Consult a medical professional immediately if:
- Medication Gaps: A patient misses more than two doses of prescribed psychotropic medication without a doctor’s instruction.
- Transition Periods: A patient is moving from hospital to home, or from child to adult services. This is the highest risk window for “loss to follow-up.”
- Social Withdrawal: Sudden isolation is a potent predictor of decompensation in mood and psychotic disorders.
- Expressed Hopelessness: Any verbalization of feeling “abandoned” or “burdensome” requires immediate triage.
Families should never assume that a referral equals a completed handover. In the current medical landscape, the family often serves as the primary integrator of care.
The Path Forward: Integrated Care Models
The tragedy of Tamar Spruijt is a call to action for “Integrated Care Models.” This clinical approach ensures that mental health, physical health, and social services are coordinated under a single management plan. Evidence suggests that when care is integrated, hospitalization rates drop by nearly 30%.

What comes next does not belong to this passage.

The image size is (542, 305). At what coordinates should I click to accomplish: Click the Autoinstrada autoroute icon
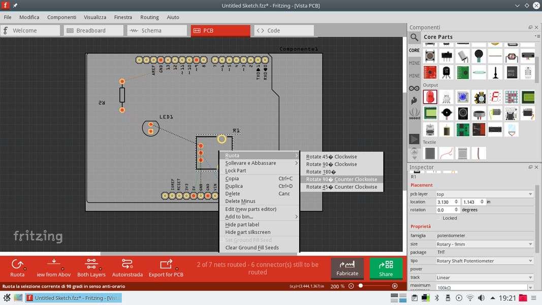(x=127, y=264)
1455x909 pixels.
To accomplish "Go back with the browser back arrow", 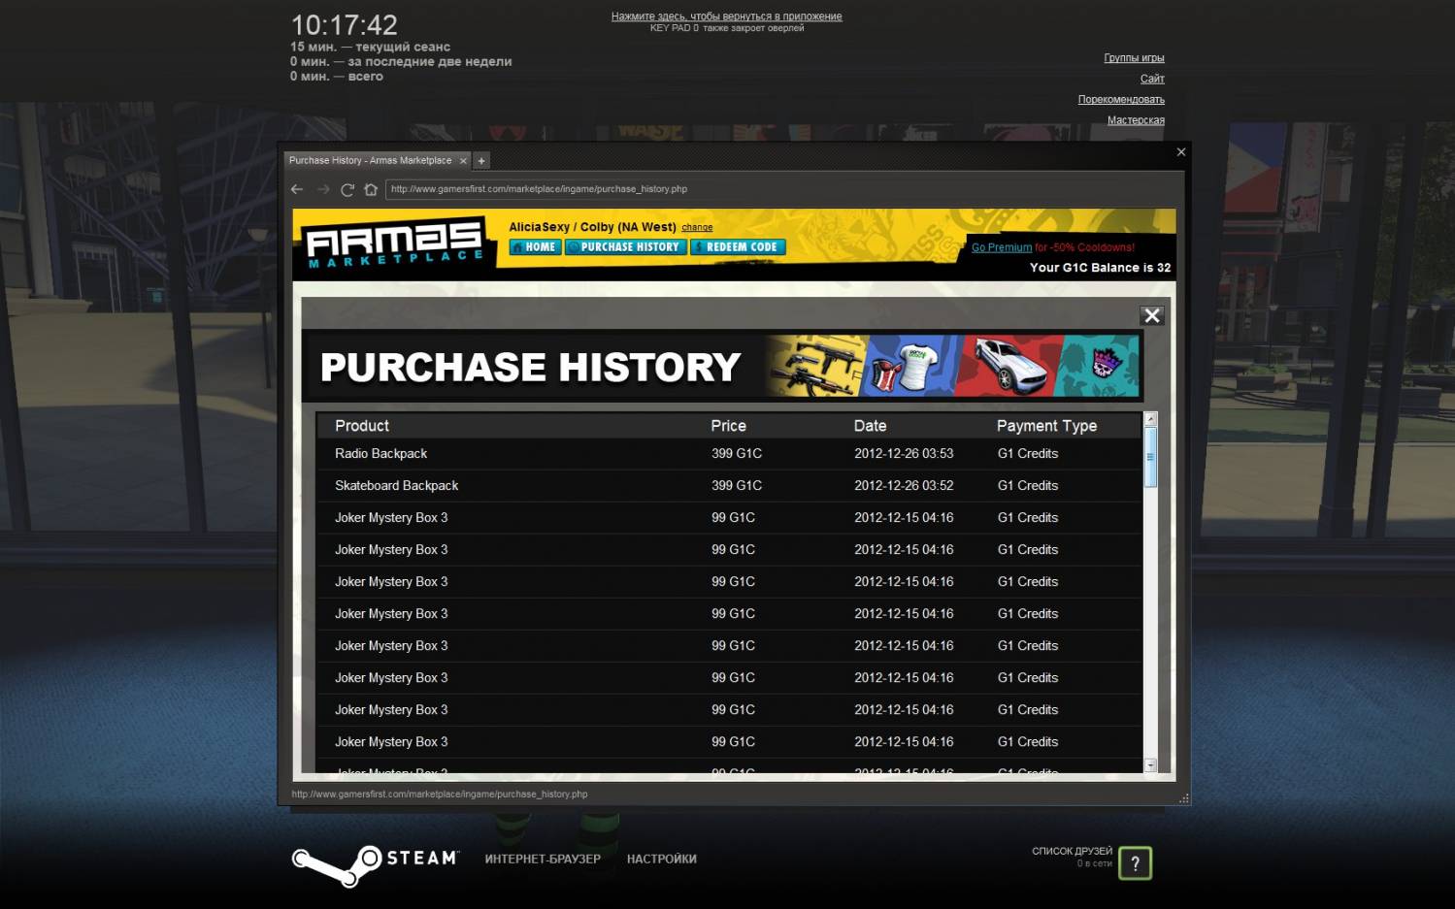I will pyautogui.click(x=297, y=189).
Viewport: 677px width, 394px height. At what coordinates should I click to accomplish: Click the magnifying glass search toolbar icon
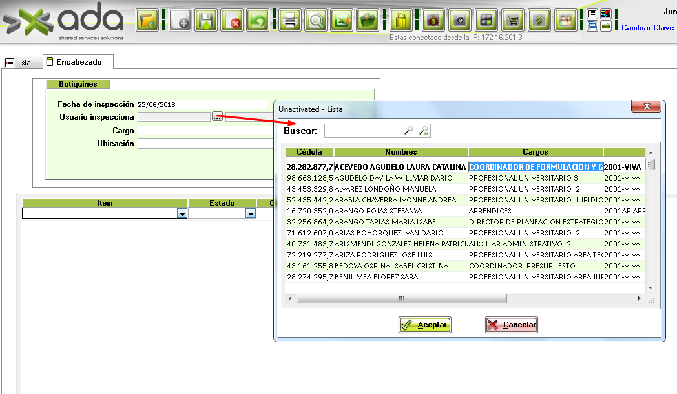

We must move away from the siloed model where a psychologist, a psychiatrist, and a general practitioner operate in isolation. The future of public health intelligence lies in interoperability—systems that talk to each other as fluently as the doctors should. Until then, the burden remains heavily on the vulnerable and their advocates to bridge the gap themselves.
References
- World Health Organization. “Mental disorders.” Fact Sheets, 2022.
- National Institute of Mental Health. “Suicide.” Statistics and Data, 2025.
- The Lancet Psychiatry. “Continuity of care and suicide risk in psychiatric patients.” Vol 10, Issue 11, 2023.
- Centers for Disease Control and Prevention. “Risk and Protective Factors.” Suicide Prevention, 2025.